Before installing kubeflow on a GKE cluster, I also run this command to assign cluster-wide RBAC privs:

kubectl create clusterrolebinding cluster-admin-binding-kubeflow-admin \
  --clusterrole cluster-admin \
  --user $(gcloud config get-value account)

It's possible that something similar is required for AWS.

[stevenoctopus]

I'm not using kubicorn but I just ran into this today walking through the Getting Started with Amazon EKS guide. I followed the same exact steps I did last week, where I did not receive this error.

I was able to get around it by attaching a new policy to the role I assigned to my EKS cluster but I wonder what changed?

[texasmichelle]

@stevenoctopus Which policy fixed the issue?

[stevenoctopus]

I created a new policy, which allowed the service role I created for eks to perform iam:CreateServiceLinkedRole on the AWSServiceRoleForElasticLoadBalancing role in my account, and then attached that to the eks service role.

However, I don't think that is correct to do. I found out AWS automatically created the AWSServiceRoleForElasticLoadBalancing role if you created a load balancer before January of this year. (I'm on my phone or I would link the docs where I found this)

Nothing in my account was using the AWSServiceRoleForElasticLoadBalancing role so I wanted to try deleting it and starting the process over. I will try on Monday and report back my results.

[stevenoctopus]

No luck deleting the role and trying again. I get the same error even when the AWSServiceRoleForElasticLoadBalancing role doesn't exist in my account. Very strange.

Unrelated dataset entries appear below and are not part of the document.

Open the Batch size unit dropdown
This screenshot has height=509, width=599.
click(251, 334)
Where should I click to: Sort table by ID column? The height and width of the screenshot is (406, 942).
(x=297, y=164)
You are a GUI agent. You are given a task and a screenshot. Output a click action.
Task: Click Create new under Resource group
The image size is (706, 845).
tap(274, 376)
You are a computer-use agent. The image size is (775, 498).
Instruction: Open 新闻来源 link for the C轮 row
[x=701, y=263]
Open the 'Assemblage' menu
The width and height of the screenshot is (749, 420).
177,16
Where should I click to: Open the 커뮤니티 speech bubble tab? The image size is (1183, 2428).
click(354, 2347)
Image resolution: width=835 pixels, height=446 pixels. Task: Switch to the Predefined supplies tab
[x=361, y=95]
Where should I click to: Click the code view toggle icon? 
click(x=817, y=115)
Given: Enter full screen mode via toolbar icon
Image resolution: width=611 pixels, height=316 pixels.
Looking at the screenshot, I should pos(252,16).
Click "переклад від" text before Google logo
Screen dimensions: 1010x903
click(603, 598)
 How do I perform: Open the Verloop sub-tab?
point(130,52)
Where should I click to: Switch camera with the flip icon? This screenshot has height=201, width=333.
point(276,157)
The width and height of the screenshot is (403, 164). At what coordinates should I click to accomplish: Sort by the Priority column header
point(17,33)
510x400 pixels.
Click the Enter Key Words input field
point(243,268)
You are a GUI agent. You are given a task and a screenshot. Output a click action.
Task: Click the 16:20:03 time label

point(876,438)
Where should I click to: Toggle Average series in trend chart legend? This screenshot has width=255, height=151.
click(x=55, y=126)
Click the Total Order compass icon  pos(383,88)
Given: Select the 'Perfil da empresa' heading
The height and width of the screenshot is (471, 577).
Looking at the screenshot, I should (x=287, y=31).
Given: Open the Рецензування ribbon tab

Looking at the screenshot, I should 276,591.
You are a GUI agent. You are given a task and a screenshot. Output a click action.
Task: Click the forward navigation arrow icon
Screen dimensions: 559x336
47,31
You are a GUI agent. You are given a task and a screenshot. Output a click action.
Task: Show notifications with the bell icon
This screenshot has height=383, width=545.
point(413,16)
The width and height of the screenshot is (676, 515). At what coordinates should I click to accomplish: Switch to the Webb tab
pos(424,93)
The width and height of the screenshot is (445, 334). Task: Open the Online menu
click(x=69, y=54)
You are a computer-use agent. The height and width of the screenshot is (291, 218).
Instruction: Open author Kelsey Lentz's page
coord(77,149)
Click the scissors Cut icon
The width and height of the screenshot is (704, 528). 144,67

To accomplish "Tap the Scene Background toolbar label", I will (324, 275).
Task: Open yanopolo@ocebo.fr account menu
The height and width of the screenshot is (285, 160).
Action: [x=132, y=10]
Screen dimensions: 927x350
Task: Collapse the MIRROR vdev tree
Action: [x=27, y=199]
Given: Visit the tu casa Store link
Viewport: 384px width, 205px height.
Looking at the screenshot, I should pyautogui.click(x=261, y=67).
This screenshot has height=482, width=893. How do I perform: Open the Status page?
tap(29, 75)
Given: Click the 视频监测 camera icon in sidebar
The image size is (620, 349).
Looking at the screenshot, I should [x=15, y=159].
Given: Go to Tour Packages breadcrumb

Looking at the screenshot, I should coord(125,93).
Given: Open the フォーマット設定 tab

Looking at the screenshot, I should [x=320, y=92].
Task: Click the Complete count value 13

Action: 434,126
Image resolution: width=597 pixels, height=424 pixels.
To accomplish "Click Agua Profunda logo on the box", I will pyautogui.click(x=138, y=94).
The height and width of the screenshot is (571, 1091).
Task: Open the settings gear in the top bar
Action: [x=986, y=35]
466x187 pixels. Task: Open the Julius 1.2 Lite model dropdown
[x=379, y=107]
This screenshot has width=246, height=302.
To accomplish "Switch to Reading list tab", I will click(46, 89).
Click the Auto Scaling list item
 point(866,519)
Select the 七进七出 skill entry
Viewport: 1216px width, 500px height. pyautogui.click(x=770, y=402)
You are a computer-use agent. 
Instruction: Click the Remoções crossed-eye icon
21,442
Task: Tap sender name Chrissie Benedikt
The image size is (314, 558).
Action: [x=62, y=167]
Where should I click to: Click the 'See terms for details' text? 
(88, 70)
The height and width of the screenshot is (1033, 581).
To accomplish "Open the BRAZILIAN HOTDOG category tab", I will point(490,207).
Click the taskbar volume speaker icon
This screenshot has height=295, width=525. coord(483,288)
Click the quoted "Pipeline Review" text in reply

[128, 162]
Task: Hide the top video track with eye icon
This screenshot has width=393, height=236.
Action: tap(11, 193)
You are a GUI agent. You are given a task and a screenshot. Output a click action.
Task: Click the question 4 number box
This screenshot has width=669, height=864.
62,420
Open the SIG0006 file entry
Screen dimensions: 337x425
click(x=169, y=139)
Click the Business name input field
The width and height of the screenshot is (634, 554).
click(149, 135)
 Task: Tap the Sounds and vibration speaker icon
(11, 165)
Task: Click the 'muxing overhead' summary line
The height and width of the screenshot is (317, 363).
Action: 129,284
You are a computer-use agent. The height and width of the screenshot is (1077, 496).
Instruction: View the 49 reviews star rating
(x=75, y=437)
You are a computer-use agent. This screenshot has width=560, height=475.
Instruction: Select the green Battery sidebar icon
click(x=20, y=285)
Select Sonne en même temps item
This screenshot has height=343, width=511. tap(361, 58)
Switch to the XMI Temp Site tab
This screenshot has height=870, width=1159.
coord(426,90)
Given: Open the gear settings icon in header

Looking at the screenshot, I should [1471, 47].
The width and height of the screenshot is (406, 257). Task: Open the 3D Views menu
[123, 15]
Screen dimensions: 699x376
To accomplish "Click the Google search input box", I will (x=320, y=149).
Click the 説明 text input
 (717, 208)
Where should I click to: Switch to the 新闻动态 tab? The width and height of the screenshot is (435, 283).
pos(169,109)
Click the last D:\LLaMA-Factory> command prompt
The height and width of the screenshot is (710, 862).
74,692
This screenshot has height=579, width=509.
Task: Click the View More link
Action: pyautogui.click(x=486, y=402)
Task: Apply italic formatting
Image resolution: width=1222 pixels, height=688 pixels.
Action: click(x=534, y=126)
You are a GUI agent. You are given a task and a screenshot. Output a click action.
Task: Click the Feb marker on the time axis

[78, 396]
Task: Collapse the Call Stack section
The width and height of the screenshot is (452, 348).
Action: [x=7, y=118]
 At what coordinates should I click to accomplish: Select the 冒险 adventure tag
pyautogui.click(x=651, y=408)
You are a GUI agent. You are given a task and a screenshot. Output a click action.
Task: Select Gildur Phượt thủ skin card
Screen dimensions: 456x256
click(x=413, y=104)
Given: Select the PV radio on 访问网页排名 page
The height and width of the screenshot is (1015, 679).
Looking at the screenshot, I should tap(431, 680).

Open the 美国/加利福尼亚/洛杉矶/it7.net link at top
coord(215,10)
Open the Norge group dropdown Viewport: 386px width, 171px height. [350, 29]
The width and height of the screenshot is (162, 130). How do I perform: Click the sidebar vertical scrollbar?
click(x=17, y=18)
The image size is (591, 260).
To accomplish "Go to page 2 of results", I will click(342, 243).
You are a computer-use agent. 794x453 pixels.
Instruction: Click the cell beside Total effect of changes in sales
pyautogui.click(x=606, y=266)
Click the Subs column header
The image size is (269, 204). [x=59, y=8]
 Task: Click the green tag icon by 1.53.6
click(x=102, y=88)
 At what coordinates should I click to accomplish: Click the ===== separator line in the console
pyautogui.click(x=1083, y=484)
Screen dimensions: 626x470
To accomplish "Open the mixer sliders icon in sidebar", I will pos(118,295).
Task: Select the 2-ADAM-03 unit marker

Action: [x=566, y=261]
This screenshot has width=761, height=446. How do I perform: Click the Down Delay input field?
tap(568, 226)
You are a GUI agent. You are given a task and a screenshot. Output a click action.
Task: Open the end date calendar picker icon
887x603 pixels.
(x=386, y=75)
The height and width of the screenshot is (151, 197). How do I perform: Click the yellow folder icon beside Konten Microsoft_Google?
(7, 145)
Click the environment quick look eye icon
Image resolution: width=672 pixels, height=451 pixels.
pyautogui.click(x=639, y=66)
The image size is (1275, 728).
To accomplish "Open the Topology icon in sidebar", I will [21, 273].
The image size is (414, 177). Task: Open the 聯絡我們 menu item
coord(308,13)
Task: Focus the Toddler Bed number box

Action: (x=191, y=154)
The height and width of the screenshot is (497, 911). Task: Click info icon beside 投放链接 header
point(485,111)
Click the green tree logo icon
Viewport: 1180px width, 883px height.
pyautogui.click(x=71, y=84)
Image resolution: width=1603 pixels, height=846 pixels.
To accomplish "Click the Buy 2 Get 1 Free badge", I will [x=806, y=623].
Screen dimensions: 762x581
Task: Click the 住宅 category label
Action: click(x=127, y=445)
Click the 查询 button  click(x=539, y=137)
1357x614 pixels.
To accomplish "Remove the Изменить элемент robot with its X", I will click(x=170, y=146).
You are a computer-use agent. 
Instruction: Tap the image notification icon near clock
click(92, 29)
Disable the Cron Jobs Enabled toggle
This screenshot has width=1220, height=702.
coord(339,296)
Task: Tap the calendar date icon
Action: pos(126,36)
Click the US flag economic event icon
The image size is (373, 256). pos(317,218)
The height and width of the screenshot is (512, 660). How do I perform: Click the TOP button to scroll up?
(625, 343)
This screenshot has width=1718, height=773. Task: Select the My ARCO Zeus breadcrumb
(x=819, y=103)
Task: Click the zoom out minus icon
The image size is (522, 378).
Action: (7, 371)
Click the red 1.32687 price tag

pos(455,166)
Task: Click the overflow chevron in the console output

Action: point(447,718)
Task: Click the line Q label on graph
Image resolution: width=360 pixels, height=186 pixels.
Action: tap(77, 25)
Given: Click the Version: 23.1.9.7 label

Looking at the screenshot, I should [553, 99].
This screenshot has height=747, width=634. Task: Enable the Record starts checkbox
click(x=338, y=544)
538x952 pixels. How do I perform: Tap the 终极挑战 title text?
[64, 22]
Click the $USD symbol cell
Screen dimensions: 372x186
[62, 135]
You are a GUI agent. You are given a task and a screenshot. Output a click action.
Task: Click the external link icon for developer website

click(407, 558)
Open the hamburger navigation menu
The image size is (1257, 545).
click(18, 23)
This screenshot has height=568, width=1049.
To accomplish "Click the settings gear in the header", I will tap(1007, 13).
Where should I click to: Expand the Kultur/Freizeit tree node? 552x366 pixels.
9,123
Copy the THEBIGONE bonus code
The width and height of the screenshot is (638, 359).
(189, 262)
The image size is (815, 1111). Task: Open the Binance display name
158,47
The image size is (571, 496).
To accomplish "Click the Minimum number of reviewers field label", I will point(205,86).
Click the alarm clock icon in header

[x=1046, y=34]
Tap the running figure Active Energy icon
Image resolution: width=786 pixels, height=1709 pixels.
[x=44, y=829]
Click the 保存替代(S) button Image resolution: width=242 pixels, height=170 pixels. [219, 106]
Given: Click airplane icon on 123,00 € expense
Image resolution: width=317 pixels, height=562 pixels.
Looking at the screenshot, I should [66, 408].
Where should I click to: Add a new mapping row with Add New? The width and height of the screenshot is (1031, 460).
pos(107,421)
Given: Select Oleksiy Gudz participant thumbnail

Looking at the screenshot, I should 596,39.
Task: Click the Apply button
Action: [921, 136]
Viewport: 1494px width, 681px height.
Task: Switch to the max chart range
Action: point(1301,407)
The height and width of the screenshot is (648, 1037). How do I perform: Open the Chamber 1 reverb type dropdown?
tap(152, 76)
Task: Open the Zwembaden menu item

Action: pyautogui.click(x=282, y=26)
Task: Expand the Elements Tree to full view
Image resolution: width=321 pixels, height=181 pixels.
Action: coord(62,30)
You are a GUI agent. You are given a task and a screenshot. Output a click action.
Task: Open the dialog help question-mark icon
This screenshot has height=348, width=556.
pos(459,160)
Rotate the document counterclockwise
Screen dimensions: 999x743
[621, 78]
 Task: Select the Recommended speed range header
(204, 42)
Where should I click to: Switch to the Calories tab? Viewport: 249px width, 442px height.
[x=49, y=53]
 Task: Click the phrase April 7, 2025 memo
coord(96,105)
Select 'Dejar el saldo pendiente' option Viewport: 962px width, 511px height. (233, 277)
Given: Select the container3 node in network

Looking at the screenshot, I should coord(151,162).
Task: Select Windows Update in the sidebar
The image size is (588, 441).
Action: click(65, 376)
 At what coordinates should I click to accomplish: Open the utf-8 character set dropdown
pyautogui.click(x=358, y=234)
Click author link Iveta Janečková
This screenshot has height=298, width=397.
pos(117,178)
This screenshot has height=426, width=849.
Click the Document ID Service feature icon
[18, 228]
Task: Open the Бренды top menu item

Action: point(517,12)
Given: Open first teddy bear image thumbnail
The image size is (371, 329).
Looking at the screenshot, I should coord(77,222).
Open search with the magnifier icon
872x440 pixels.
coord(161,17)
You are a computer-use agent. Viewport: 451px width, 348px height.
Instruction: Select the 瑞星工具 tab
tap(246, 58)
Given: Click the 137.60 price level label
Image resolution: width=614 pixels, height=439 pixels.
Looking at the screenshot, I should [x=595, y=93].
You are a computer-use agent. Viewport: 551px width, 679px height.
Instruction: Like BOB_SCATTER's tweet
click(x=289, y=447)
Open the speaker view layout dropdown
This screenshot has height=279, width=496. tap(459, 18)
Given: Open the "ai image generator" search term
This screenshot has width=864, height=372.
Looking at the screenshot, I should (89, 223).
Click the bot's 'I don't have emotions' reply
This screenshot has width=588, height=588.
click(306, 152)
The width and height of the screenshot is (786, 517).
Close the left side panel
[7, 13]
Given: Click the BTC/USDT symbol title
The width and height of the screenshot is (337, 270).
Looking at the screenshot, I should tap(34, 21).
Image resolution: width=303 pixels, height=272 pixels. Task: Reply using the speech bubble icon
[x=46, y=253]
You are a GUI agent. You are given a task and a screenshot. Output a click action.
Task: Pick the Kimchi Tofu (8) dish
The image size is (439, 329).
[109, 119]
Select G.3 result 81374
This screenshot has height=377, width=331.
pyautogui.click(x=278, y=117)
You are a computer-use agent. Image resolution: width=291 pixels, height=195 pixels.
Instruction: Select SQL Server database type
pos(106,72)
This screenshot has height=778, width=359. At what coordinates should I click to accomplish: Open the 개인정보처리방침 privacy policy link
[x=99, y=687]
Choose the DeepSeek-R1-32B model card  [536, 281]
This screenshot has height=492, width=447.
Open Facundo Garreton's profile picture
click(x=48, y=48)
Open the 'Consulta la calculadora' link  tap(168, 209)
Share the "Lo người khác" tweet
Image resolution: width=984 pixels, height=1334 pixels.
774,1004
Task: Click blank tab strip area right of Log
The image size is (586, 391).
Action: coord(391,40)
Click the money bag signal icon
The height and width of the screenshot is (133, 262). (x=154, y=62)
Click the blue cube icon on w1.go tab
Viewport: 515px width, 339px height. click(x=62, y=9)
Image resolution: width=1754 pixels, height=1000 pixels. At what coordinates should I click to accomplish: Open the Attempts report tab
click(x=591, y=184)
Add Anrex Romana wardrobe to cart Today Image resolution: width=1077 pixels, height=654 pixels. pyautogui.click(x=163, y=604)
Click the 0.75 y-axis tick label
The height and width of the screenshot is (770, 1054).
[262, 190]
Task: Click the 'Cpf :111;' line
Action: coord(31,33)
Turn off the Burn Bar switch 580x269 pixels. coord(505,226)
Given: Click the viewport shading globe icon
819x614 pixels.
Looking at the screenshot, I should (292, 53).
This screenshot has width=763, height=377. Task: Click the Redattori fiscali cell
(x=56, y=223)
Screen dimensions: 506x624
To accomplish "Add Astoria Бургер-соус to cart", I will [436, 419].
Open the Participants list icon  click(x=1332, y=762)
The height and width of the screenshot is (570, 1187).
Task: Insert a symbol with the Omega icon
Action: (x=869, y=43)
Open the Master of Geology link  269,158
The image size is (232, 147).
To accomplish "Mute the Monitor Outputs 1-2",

There is a post about this in the AWS forums that I am also watching.

[stevenoctopus]

{
    "Version": "2012-10-17",
    "Statement": [
        {
            "Sid": "VisualEditor0",
            "Effect": "Allow",
            "Action": "iam:CreateServiceLinkedRole",
            "Resource": "arn:aws:iam::015345740490:role/aws-service-role/elasticloadbalancing.amazonaws.com/AWSServiceRoleForElasticLoadBalancing"
        }
    ]
}

Here is a policy you can attach to the EKS service role as a workaround for the time being. I subbed in the correct account ID for you already.

[texasmichelle]

Thanks for posting the additional context. Is iam:CreateServiceLinkedRole not covered by IAMFullAccess?

[stevenoctopus]

It is, but it would be unwise to give EKS IAMFullAccess as it could possibly delete/modify existing IAM services.

…

On Mon, Jul 30, 2018, 6:09 PM Michelle Casbon ***@***.***> wrote: Thanks for posting the additional context. Is iam:CreateServiceLinkedRole not covered by IAMFullAccess? — You are receiving this because you were mentioned. Reply to this email directly, view it on GitHub <#656 (comment)>, or mute the thread <https://github.com/notifications/unsubscribe-auth/AD_VWrErdpnbYq3YdiSFYlnJ3rvms9RPks5uL4QggaJpZM4VfVLn> .

[texasmichelle]

Makes sense - this particular example is for a demo, so I'm less concerned for now & can reduce the scope once it's all working. The service account I created for kubicorn already has IAMFullAccess, so I'm not sure I understand how to apply this workaround.